*** Data for this task ***
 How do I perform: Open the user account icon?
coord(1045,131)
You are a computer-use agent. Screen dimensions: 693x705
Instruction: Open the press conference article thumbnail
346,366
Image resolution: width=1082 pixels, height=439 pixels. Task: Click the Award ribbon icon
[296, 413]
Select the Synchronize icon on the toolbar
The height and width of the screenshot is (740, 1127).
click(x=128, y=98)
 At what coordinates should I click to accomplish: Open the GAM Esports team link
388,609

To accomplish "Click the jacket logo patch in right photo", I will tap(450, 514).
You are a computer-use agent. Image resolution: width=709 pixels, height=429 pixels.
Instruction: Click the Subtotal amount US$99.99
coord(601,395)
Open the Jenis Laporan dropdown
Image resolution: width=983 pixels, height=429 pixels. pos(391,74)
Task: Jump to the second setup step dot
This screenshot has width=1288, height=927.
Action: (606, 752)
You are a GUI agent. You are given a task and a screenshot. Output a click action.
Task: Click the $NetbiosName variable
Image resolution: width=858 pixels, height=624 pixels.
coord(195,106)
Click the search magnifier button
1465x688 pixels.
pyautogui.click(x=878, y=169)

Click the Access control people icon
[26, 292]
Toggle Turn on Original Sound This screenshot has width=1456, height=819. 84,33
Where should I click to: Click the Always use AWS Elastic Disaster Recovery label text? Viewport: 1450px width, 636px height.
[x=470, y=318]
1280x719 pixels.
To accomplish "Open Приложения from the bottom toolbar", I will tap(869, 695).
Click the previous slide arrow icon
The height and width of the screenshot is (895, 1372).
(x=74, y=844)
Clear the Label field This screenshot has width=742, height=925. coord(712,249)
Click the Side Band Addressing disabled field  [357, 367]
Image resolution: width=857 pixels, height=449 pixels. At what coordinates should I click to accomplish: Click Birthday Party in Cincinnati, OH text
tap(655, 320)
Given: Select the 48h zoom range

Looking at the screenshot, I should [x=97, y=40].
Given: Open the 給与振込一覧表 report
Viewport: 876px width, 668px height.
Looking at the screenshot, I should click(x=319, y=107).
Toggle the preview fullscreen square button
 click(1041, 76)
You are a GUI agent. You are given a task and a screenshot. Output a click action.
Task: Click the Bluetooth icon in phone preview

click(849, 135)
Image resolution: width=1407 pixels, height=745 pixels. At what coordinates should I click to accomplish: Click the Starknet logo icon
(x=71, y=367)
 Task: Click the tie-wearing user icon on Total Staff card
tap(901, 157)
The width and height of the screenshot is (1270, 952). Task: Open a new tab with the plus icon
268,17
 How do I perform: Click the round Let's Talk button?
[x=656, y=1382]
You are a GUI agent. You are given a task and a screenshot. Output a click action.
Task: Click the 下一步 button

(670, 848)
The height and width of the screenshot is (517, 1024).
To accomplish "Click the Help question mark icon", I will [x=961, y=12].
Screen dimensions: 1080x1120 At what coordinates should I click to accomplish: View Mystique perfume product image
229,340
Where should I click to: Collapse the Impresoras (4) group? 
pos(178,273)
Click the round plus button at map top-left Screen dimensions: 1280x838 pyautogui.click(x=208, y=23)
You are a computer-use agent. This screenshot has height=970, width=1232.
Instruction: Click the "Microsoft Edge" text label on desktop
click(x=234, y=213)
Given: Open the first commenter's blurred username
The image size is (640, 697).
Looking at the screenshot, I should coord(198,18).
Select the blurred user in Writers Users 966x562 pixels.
*** End of Data for this task ***
Exercise directions: Restate the whole set of entries exactly.

The answer:
 How do I perform: Open the user account icon?
coord(1045,131)
You are a computer-use agent. Screen dimensions: 693x705
Instruction: Open the press conference article thumbnail
346,366
Image resolution: width=1082 pixels, height=439 pixels. Task: Click the Award ribbon icon
[296, 413]
Select the Synchronize icon on the toolbar
The height and width of the screenshot is (740, 1127).
click(x=128, y=98)
 At what coordinates should I click to accomplish: Open the GAM Esports team link
388,609

To accomplish "Click the jacket logo patch in right photo", I will tap(450, 514).
You are a computer-use agent. Image resolution: width=709 pixels, height=429 pixels.
Instruction: Click the Subtotal amount US$99.99
coord(601,395)
Open the Jenis Laporan dropdown
Image resolution: width=983 pixels, height=429 pixels. pos(391,74)
Task: Jump to the second setup step dot
This screenshot has width=1288, height=927.
Action: (606, 752)
You are a GUI agent. You are given a task and a screenshot. Output a click action.
Task: Click the $NetbiosName variable
Image resolution: width=858 pixels, height=624 pixels.
coord(195,106)
Click the search magnifier button
1465x688 pixels.
pyautogui.click(x=878, y=169)

Click the Access control people icon
[26, 292]
Toggle Turn on Original Sound This screenshot has width=1456, height=819. 84,33
Where should I click to: Click the Always use AWS Elastic Disaster Recovery label text? Viewport: 1450px width, 636px height.
[x=470, y=318]
1280x719 pixels.
To accomplish "Open Приложения from the bottom toolbar", I will tap(869, 695).
Click the previous slide arrow icon
The height and width of the screenshot is (895, 1372).
(x=74, y=844)
Clear the Label field This screenshot has width=742, height=925. coord(712,249)
Click the Side Band Addressing disabled field  [357, 367]
Image resolution: width=857 pixels, height=449 pixels. At what coordinates should I click to accomplish: Click Birthday Party in Cincinnati, OH text
tap(655, 320)
Given: Select the 48h zoom range

Looking at the screenshot, I should [x=97, y=40].
Given: Open the 給与振込一覧表 report
Viewport: 876px width, 668px height.
Looking at the screenshot, I should click(x=319, y=107).
Toggle the preview fullscreen square button
 click(1041, 76)
You are a GUI agent. You are given a task and a screenshot. Output a click action.
Task: Click the Bluetooth icon in phone preview

click(849, 135)
Image resolution: width=1407 pixels, height=745 pixels. At what coordinates should I click to accomplish: Click the Starknet logo icon
(x=71, y=367)
 Task: Click the tie-wearing user icon on Total Staff card
tap(901, 157)
The width and height of the screenshot is (1270, 952). Task: Open a new tab with the plus icon
268,17
 How do I perform: Click the round Let's Talk button?
[x=656, y=1382]
You are a GUI agent. You are given a task and a screenshot. Output a click action.
Task: Click the 下一步 button

(670, 848)
The height and width of the screenshot is (517, 1024).
To accomplish "Click the Help question mark icon", I will [x=961, y=12].
Screen dimensions: 1080x1120 At what coordinates should I click to accomplish: View Mystique perfume product image
229,340
Where should I click to: Collapse the Impresoras (4) group? 
pos(178,273)
Click the round plus button at map top-left Screen dimensions: 1280x838 pyautogui.click(x=208, y=23)
You are a computer-use agent. This screenshot has height=970, width=1232.
Instruction: Click the "Microsoft Edge" text label on desktop
click(x=234, y=213)
Given: Open the first commenter's blurred username
The image size is (640, 697).
Looking at the screenshot, I should coord(198,18).
Select the blurred user in Writers Users 966x562 pixels.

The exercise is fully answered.